Render the lines from the one containing "Given: Click the red bold B toolbar icon" through the one containing "Looking at the screenshot, I should click(x=1868, y=1005).", both included, as a Markdown table with the columns Row and Line. Number each row, and omit blank lines.

=== Information given ===

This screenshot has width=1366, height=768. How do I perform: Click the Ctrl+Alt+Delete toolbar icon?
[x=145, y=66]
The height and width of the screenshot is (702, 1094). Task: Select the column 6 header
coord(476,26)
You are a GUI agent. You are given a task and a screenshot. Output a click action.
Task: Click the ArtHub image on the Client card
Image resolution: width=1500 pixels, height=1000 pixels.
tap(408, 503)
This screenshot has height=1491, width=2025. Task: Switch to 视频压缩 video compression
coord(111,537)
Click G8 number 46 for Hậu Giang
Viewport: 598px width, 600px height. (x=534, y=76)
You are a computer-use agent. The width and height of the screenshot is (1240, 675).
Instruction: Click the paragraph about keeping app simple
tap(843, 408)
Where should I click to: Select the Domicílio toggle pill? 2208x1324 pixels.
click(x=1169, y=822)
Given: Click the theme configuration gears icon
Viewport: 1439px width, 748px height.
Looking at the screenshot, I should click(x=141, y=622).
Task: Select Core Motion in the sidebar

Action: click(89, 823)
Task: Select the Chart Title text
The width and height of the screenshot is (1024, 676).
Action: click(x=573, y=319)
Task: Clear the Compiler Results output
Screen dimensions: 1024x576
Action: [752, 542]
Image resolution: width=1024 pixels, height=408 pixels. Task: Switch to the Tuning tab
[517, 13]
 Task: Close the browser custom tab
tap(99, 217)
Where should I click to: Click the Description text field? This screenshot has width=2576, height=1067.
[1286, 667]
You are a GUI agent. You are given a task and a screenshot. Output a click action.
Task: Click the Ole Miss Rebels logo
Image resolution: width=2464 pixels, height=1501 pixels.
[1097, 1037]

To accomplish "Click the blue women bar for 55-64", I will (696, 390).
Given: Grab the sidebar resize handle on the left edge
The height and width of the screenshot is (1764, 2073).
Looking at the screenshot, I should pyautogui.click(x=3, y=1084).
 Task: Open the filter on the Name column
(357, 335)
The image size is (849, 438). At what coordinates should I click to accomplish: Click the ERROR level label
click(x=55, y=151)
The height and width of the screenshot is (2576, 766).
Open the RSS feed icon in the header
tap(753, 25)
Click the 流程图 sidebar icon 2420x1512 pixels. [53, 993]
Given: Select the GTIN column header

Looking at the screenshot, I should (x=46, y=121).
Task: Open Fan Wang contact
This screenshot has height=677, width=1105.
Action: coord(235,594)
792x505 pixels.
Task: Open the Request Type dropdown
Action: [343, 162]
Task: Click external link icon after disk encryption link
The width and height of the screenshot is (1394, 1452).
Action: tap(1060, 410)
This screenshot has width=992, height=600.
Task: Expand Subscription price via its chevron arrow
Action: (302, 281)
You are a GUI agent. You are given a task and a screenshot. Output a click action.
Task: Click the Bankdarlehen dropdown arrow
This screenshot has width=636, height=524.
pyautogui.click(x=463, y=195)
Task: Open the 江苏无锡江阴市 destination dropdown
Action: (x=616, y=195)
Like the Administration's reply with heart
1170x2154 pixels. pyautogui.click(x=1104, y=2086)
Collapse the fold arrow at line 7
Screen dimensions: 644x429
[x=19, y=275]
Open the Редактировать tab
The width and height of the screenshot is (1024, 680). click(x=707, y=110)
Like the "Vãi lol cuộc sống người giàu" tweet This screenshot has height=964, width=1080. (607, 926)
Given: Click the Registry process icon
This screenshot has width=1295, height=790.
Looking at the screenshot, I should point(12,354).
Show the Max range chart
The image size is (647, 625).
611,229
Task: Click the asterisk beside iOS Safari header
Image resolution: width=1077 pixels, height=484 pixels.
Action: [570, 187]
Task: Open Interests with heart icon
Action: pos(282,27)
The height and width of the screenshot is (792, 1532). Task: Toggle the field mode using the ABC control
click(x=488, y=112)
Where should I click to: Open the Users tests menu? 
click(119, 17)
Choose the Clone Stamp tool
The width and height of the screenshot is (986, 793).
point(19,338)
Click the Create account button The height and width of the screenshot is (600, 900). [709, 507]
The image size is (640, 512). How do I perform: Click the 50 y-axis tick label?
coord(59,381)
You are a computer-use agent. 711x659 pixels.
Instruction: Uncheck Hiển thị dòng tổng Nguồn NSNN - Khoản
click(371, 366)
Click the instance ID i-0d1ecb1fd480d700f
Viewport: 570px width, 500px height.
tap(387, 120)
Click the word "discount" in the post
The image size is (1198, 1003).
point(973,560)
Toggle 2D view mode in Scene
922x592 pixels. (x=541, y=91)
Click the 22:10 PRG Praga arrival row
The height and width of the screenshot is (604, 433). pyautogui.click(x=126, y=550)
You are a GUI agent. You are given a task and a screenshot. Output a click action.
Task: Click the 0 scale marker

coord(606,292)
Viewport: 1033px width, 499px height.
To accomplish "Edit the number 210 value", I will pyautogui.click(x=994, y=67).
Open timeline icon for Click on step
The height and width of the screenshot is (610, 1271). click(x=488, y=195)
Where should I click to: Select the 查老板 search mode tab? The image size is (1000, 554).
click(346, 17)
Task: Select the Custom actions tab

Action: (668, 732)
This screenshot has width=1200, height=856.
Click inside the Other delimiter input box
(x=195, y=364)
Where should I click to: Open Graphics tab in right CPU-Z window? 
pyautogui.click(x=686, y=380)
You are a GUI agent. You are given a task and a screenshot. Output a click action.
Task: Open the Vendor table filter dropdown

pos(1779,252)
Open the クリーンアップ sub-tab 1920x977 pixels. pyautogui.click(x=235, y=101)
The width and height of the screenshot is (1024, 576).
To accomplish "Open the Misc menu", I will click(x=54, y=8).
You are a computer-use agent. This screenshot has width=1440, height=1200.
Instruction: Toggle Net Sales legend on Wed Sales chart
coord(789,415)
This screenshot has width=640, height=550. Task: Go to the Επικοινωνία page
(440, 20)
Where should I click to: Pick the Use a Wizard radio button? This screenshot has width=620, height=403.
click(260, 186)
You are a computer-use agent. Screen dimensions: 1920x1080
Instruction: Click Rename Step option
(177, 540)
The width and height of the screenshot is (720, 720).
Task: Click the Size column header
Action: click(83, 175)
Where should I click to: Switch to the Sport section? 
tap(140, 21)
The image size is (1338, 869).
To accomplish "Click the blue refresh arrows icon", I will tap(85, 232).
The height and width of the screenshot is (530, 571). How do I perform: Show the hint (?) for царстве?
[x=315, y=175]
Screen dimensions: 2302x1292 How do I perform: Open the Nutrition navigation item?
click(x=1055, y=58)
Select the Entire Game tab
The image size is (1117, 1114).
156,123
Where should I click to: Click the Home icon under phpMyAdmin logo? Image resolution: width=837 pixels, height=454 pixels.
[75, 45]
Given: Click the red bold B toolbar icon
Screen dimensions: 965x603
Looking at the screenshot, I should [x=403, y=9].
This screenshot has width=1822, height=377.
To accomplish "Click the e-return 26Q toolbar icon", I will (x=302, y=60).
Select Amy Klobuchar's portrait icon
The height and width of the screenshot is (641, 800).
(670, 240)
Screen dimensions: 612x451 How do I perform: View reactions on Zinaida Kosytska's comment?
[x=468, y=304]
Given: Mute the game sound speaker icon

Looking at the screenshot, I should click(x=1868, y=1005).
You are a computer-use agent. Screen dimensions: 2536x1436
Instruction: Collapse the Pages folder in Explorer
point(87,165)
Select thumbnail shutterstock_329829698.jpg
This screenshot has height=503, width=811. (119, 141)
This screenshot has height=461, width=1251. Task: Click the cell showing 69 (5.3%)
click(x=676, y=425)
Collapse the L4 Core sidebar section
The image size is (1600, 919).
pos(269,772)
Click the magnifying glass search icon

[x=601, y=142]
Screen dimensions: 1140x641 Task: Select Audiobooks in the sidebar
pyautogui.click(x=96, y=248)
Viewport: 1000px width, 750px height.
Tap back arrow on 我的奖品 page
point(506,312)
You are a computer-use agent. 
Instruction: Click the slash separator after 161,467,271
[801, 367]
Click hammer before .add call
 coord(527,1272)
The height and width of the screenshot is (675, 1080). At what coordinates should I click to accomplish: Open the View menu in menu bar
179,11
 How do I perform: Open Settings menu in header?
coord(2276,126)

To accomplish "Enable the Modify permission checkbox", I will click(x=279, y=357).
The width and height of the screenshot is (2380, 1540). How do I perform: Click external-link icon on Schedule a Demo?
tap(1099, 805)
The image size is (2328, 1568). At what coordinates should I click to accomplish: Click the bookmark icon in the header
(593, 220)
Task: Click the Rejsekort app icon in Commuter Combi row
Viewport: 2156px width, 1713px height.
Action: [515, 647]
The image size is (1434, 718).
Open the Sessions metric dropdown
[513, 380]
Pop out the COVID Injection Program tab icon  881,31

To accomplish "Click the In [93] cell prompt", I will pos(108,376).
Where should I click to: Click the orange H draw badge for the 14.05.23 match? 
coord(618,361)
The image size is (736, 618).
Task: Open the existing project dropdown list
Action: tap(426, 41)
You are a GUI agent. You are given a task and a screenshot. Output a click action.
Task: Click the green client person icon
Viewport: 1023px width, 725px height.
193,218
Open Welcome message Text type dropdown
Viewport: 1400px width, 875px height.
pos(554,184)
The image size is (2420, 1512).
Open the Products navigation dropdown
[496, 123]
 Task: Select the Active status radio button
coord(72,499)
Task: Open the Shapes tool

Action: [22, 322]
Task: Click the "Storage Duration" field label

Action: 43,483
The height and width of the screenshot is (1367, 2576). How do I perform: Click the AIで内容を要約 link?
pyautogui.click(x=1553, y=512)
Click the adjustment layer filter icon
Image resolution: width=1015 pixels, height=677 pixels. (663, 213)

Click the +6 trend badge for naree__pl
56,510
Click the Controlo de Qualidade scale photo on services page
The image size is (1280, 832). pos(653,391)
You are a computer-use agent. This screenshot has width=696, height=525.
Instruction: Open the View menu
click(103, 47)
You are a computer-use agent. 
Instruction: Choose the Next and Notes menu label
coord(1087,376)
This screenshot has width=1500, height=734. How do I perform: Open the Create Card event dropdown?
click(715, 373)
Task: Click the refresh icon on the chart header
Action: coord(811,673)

===

Task answer:
| Row | Line |
|---|---|
| 1 | Given: Click the red bold B toolbar icon |
| 2 | Screen dimensions: 965x603 |
| 3 | Looking at the screenshot, I should [x=403, y=9]. |
| 4 | This screenshot has width=1822, height=377. |
| 5 | To accomplish "Click the e-return 26Q toolbar icon", I will (x=302, y=60). |
| 6 | Select Amy Klobuchar's portrait icon |
| 7 | The height and width of the screenshot is (641, 800). |
| 8 | (670, 240) |
| 9 | Screen dimensions: 612x451 How do I perform: View reactions on Zinaida Kosytska's comment? |
| 10 | [x=468, y=304] |
| 11 | Given: Mute the game sound speaker icon |
| 12 | Looking at the screenshot, I should click(x=1868, y=1005). |